## Recorded data:
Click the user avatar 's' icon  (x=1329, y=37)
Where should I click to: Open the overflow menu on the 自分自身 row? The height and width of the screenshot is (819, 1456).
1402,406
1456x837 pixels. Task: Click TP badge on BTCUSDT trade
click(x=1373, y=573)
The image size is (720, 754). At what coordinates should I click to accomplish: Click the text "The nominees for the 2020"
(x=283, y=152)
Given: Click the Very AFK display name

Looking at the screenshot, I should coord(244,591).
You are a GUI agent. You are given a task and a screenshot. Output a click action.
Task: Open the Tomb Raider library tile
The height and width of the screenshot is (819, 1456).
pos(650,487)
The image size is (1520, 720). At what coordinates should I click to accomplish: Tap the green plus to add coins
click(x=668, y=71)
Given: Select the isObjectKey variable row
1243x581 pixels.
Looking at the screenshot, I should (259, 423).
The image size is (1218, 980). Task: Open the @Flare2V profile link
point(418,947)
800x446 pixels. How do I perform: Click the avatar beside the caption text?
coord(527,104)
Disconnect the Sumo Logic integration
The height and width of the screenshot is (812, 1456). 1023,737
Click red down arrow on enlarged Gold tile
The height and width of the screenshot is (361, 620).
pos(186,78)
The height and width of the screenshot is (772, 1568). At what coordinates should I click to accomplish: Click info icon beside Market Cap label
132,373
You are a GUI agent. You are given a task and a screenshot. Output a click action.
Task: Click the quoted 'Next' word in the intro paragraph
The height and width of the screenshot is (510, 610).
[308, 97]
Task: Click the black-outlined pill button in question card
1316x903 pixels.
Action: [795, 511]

## Written instruction:
Arrange every line of the records above as a Markdown table with the columns Row and Line, numbering the rows in order and leaving out blank lines.

## Answer for the task:
| Row | Line |
|---|---|
| 1 | Click the user avatar 's' icon  (x=1329, y=37) |
| 2 | Where should I click to: Open the overflow menu on the 自分自身 row? The height and width of the screenshot is (819, 1456). |
| 3 | 1402,406 |
| 4 | 1456x837 pixels. Task: Click TP badge on BTCUSDT trade |
| 5 | click(x=1373, y=573) |
| 6 | The image size is (720, 754). At what coordinates should I click to accomplish: Click the text "The nominees for the 2020" |
| 7 | (x=283, y=152) |
| 8 | Given: Click the Very AFK display name |
| 9 | Looking at the screenshot, I should coord(244,591). |
| 10 | You are a GUI agent. You are given a task and a screenshot. Output a click action. |
| 11 | Task: Open the Tomb Raider library tile |
| 12 | The height and width of the screenshot is (819, 1456). |
| 13 | pos(650,487) |
| 14 | The image size is (1520, 720). At what coordinates should I click to accomplish: Tap the green plus to add coins |
| 15 | click(x=668, y=71) |
| 16 | Given: Select the isObjectKey variable row |
| 17 | 1243x581 pixels. |
| 18 | Looking at the screenshot, I should (259, 423). |
| 19 | The image size is (1218, 980). Task: Open the @Flare2V profile link |
| 20 | point(418,947) |
| 21 | 800x446 pixels. How do I perform: Click the avatar beside the caption text? |
| 22 | coord(527,104) |
| 23 | Disconnect the Sumo Logic integration |
| 24 | The height and width of the screenshot is (812, 1456). 1023,737 |
| 25 | Click red down arrow on enlarged Gold tile |
| 26 | The height and width of the screenshot is (361, 620). |
| 27 | pos(186,78) |
| 28 | The height and width of the screenshot is (772, 1568). At what coordinates should I click to accomplish: Click info icon beside Market Cap label |
| 29 | 132,373 |
| 30 | You are a GUI agent. You are given a task and a screenshot. Output a click action. |
| 31 | Task: Click the quoted 'Next' word in the intro paragraph |
| 32 | The height and width of the screenshot is (510, 610). |
| 33 | [308, 97] |
| 34 | Task: Click the black-outlined pill button in question card |
| 35 | 1316x903 pixels. |
| 36 | Action: [795, 511] |